___ INPUT MATERIAL ___

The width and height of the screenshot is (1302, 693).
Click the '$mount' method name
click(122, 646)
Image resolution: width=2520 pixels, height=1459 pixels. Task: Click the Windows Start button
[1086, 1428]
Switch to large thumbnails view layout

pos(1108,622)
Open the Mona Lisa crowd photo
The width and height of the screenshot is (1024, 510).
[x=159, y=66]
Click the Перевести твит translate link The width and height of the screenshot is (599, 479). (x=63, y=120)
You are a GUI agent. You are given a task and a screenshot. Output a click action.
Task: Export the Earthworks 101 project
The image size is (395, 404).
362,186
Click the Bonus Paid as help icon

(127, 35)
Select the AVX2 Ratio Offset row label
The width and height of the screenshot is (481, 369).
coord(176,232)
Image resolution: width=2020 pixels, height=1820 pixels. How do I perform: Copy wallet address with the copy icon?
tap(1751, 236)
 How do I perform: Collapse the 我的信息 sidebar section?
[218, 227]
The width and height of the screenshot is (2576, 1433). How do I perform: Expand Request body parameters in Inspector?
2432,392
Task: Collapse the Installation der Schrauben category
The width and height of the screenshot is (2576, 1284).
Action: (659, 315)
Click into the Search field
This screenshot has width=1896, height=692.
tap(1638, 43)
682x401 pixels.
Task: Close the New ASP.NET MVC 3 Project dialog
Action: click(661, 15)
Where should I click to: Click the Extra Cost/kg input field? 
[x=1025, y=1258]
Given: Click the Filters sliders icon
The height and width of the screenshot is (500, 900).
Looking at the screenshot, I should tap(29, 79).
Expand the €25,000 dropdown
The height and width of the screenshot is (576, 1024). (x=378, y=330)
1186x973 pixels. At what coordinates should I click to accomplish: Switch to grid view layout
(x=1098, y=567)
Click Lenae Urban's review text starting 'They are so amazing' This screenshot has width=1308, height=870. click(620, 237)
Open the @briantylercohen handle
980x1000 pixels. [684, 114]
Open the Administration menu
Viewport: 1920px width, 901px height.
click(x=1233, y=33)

___

* _TASK TO COMPLETE_
Pick out every line of the material above that contains the word "should" and copy each one. Matching is case-sensitive.

* _EXPECTED OUTPUT_
Where should I click to: Click the Extra Cost/kg input field? 
Looking at the screenshot, I should tap(29, 79).
1186x973 pixels. At what coordinates should I click to accomplish: Switch to grid view layout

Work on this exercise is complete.